[Start of DOCUMENT SEGMENT]

Posted on 05/31/2005 3:36:56 PM PDT by MadIvan
THE Dutch are expected to deliver a resounding no to the European constitution today, killing off the treaty in the wake of rejection by France.
Tony Blair will attempt to pick up the pieces when Britain assumes the European Unions presidency next month, but President Chirac complicated that task yesterday by appointing Dominique de Villepin as his Prime Minister in place of Jean-Pierre Raffarin.
M de Villepin, whose heroes are Napoleon Bonaparte and Charles de Gaulle, is a staunch nationalist whose views are mostly anathema to Britain.
As Foreign Minister, he fought passionately to stop Britain and the US going to war in Iraq. He champions the state-led French social model over Anglo-Saxon economics.
Both M de Villepin and M Chirac promised to inject fresh life into the French economy, but the President emphasised that this would be with total respect for the French model . . . This model is not one of the Anglo-Saxon type.
Polls in The Netherlands showed the yes campaign trailing by 20 points, and even the most ardent supporters of the constitution admitted that it would be a small miracle if they win today. The European Commission and seven member states which have called referendums insisted that ratification would proceed regardless. But officials privately conceded that a second emphatic no from a founding member would probably prove fatal.

[End of DOCUMENT SEGMENT]

TASK STATEMENT:
Answer these questions from the article above on the Dutch vote on the European constitution:
1. Whom did Dominique de Villepin replace as Prime Minister?
2. By how many points did polls in The Netherlands show the yes campaign trailing?
3. Which two figures are named as M de Villepin's heroes?

[Start of DATASET ENTRIES]

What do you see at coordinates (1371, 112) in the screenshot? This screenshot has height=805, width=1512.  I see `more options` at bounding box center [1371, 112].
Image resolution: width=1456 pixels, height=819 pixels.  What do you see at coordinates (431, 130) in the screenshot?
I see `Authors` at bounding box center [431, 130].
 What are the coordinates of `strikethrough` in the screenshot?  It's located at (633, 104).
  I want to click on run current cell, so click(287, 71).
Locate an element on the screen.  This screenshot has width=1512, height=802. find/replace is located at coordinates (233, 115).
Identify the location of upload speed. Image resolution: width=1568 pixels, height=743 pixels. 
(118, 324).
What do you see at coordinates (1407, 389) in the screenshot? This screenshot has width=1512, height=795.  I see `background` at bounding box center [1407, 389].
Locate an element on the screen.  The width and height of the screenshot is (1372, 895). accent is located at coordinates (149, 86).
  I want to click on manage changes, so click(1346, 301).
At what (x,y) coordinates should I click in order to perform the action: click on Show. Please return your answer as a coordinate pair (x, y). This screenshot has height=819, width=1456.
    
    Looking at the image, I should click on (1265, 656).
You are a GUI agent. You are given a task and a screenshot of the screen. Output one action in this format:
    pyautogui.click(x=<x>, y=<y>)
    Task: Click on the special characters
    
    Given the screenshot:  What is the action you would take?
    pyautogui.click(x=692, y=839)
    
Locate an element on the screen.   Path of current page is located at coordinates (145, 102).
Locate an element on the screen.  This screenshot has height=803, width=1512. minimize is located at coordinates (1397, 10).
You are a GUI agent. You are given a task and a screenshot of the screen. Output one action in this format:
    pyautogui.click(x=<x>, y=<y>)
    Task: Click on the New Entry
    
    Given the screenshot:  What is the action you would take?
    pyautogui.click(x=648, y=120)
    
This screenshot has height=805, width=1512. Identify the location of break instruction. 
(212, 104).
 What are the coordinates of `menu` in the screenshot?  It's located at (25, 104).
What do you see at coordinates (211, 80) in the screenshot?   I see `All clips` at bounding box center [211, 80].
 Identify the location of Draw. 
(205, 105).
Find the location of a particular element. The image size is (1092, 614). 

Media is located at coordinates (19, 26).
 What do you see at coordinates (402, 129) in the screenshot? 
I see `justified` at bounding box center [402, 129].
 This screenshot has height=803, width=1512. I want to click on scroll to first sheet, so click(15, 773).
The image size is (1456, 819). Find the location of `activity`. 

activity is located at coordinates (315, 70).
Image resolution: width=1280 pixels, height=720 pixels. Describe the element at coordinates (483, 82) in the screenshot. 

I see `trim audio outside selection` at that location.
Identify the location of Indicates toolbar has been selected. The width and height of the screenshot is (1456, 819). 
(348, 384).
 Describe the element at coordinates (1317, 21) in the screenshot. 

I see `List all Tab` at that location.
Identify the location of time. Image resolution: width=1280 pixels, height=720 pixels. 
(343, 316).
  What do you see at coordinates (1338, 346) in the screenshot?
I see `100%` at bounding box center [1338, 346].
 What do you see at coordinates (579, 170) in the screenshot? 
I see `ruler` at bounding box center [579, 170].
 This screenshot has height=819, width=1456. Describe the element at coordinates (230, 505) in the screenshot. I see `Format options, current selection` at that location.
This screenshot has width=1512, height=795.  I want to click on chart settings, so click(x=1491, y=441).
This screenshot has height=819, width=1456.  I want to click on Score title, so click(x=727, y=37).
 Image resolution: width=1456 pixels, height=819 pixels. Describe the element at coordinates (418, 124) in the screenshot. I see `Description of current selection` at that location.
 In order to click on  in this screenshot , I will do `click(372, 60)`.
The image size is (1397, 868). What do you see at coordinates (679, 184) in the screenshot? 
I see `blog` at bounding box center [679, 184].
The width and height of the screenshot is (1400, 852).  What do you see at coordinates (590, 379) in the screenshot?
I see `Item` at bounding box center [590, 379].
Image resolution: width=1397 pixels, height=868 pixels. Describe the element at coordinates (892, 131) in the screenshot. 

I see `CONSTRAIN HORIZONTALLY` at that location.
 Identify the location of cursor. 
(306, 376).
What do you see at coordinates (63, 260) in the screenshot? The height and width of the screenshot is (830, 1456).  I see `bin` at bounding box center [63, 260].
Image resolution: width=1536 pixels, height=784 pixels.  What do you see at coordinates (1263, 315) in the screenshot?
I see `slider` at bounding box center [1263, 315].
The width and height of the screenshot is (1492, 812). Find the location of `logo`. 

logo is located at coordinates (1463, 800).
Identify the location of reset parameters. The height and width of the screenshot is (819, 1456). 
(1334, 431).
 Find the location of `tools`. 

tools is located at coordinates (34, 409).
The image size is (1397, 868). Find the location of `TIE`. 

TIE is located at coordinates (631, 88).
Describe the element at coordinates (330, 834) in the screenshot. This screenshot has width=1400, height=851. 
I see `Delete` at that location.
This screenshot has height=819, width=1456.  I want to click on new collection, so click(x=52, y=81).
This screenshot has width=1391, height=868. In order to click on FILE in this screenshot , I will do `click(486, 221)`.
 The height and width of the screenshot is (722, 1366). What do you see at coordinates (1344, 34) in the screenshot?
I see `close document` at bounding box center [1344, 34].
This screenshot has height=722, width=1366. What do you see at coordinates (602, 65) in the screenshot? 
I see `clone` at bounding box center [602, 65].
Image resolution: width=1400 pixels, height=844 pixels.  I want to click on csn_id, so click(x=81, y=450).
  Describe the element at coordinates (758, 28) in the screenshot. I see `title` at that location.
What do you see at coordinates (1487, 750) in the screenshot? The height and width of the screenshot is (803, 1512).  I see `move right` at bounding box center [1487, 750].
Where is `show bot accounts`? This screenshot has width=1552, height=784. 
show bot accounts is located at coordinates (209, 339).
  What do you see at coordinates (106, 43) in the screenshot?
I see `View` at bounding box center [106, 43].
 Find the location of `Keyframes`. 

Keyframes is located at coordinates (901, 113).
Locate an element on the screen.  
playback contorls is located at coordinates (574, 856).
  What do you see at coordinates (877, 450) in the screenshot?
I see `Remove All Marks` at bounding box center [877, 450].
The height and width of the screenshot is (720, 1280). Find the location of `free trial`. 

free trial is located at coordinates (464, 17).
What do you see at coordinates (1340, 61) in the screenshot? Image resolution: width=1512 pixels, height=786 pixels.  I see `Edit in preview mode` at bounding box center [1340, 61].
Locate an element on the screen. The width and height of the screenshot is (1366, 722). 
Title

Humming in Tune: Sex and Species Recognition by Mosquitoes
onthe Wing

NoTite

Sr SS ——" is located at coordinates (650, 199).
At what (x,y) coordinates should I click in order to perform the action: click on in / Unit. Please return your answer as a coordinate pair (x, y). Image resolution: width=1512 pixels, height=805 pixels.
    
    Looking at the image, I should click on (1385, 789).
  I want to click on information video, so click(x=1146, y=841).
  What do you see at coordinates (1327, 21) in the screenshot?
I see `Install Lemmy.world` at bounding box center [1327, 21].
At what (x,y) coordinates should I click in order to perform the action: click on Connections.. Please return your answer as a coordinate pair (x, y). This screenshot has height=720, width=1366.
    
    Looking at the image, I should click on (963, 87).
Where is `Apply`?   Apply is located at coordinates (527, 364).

[End of DATASET ENTRIES]

REPLY TO THE EXERCISE:
1. Jean-Pierre Raffarin
2. 20 points
3. Napoleon Bonaparte and Charles de Gaulle